L'économie servicielle, qui consiste à vendre l’usage ou la fonction d’un produit plutôt que le produit lui-même, n'est pas une idée nouvelle. Depuis des décennies, des entreprises comme Michelin, Rolls-Royce ou Signify ont adopté ce modèle en vendant des kilomètres plutôt que des pneus, des heures de vol plutôt que des moteurs ou de la lumière plutôt qu'un système d’éclairage. Ce modèle, connu sous le nom de "Product as a Service" (PaaS), devient de plus en plus pertinent dans un contexte économique marqué par une concurrence internationale intense, une raréfaction des ressources, la montée de l’économie circulaire et une incertitude économique croissante. Ainsi, de nouveaux secteurs ont adopté ces dernières années ce modèle : les engins de manutention et les machines-outils sont en phase de développement ou de consolidation et des concepts tels que "Battery as a Service" et "Robot as a Service" commencent également à voir le jour. 1
Une tendance qui remonte dans la chaine de valeur
Les signaux émergents indiquent que ces modèles pourraient être étendus aux composants, aux matériaux voire aux matières premières (MaaS). En effet, des entreprises comme Sandvik Materials, spécialisée dans les tubes et profilés en acier, intègrent déjà le rachat de l’acier en fin de vie chez leurs clients. À l’avenir, son modèle circulaire pourrait être étendu et permettre aux clients de payer uniquement l’acier utilisé ou même des abonnements mensuels pour les pièces finies en acier, telles que les tubes des échangeurs de chaleur. 2
De son côté, AITA développe un modèle commercial dans lequel les matériaux et les pièces utilisés pour fabriquer les sièges d'avion sont prêtés aux fabricants et les sièges eux-mêmes prêtés aux compagnies aériennes avant d'être récupérés. 3
Les groupes miniers s’y intéressent aussi tels Vale base Metals évoquant les avantages d’un modèle serviciel et ou encore Glencore qui envisage de louer son Vanadium dans les batteries. 4 Pour ces entreprises, cela permet de constituer des stocks de ressources substantiels (une mine en surface) et d’alléger la pression actuelle axée sur l'extraction des stocks naturels uniquement. Cela permet ainsi de multiples créations de valeur, basées sur la vente de matériaux, les loyers et la gestion de la valeur financière des stocks naturels et urbains.

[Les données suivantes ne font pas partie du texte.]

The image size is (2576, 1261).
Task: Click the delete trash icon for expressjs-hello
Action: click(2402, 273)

Un sujet également discuté lors du dernier World Ressources Forum 5 où était mise en avant une volonté émergente des communautés riches en ressources de conserver la propriété des métaux et des minéraux extraits sur leur territoire en les vendant en tant que service. Cela leur permettrait ainsi de conserver le contrôle des ressources et de financer des programmes de développement socio-économique grâce aux paiements des redevances.

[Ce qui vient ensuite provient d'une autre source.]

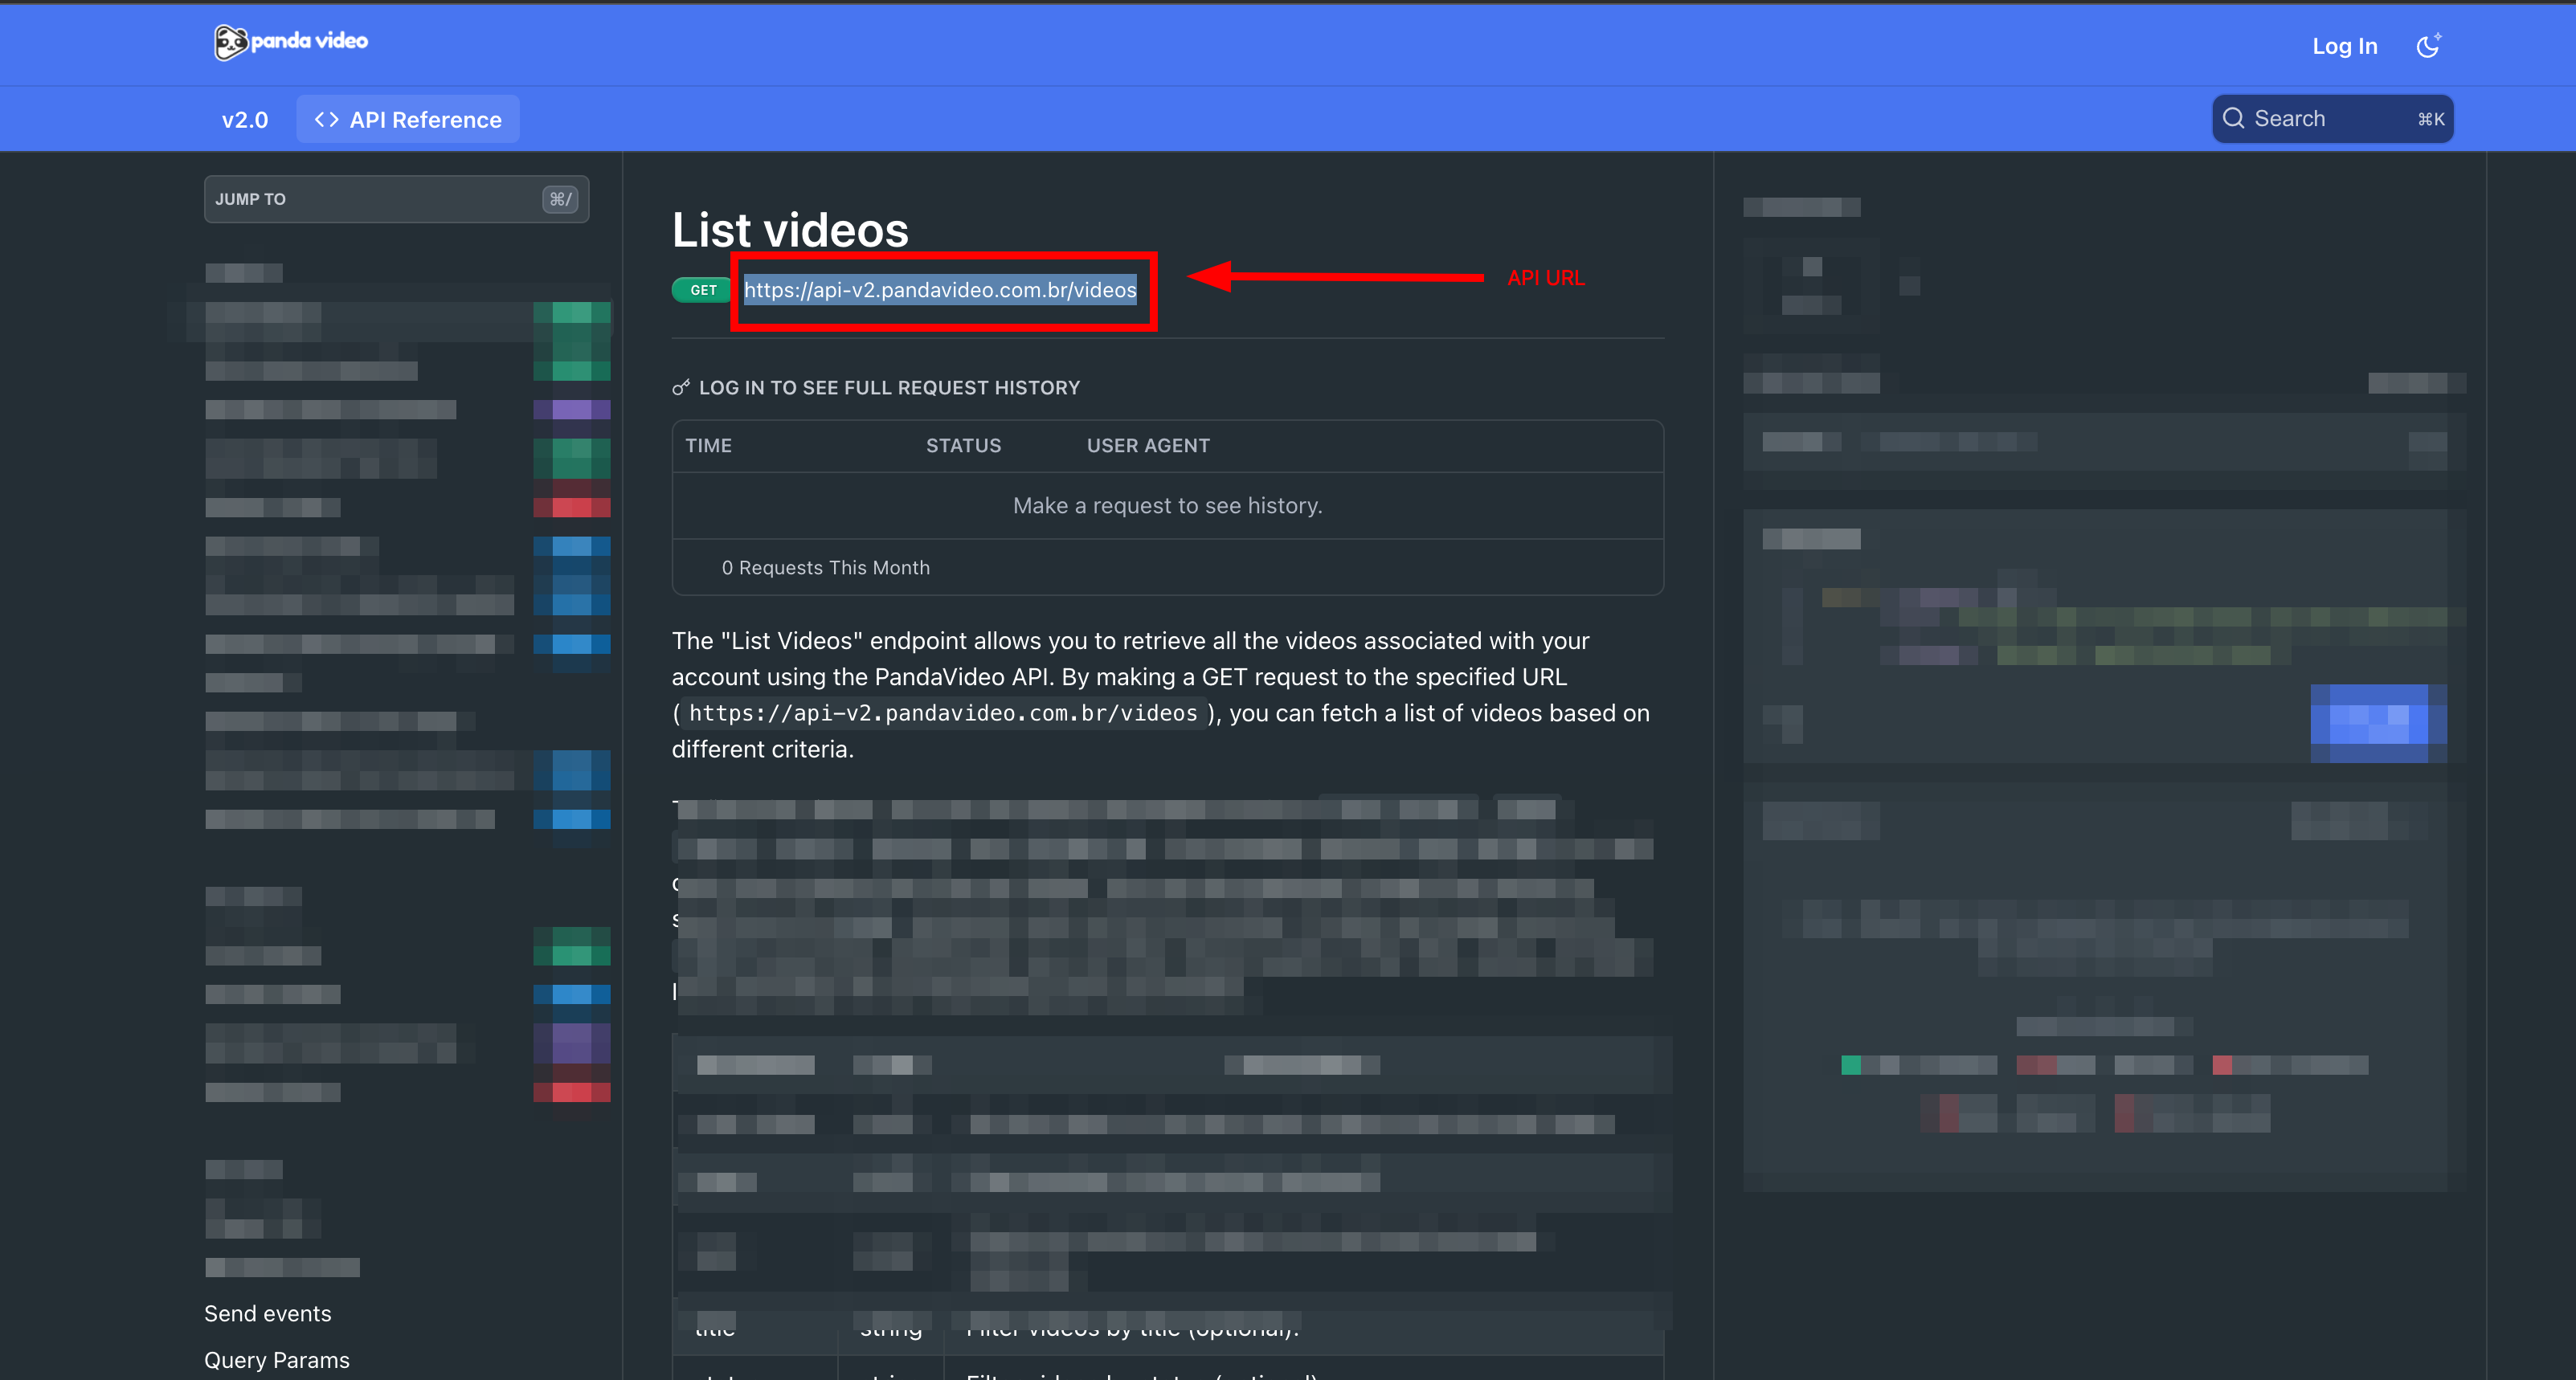Click the STATUS column header
The image size is (2576, 1380).
pos(963,446)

Et si vous ne pouviez plus acheter vos matières premières ou composants, mais seulement les louer ?
Ce scénario soulève de nombreuses questions. Au-delà des avantages, il implique des changements profonds des modèles d’affaires, des conceptions et gestions des cycles de vie, des relations clients-fournisseurs, la nécessité de montée en maturité des filières de recyclage et du développement des modèles de traçabilité.
L’économie servicielle représente une transformation majeure du paysage économique. Alors que nous nous dirigeons vers un futur où l'usage pourrait remplacer la possession, il est crucial de comprendre et d'anticiper les défis et opportunités qu’elle présente.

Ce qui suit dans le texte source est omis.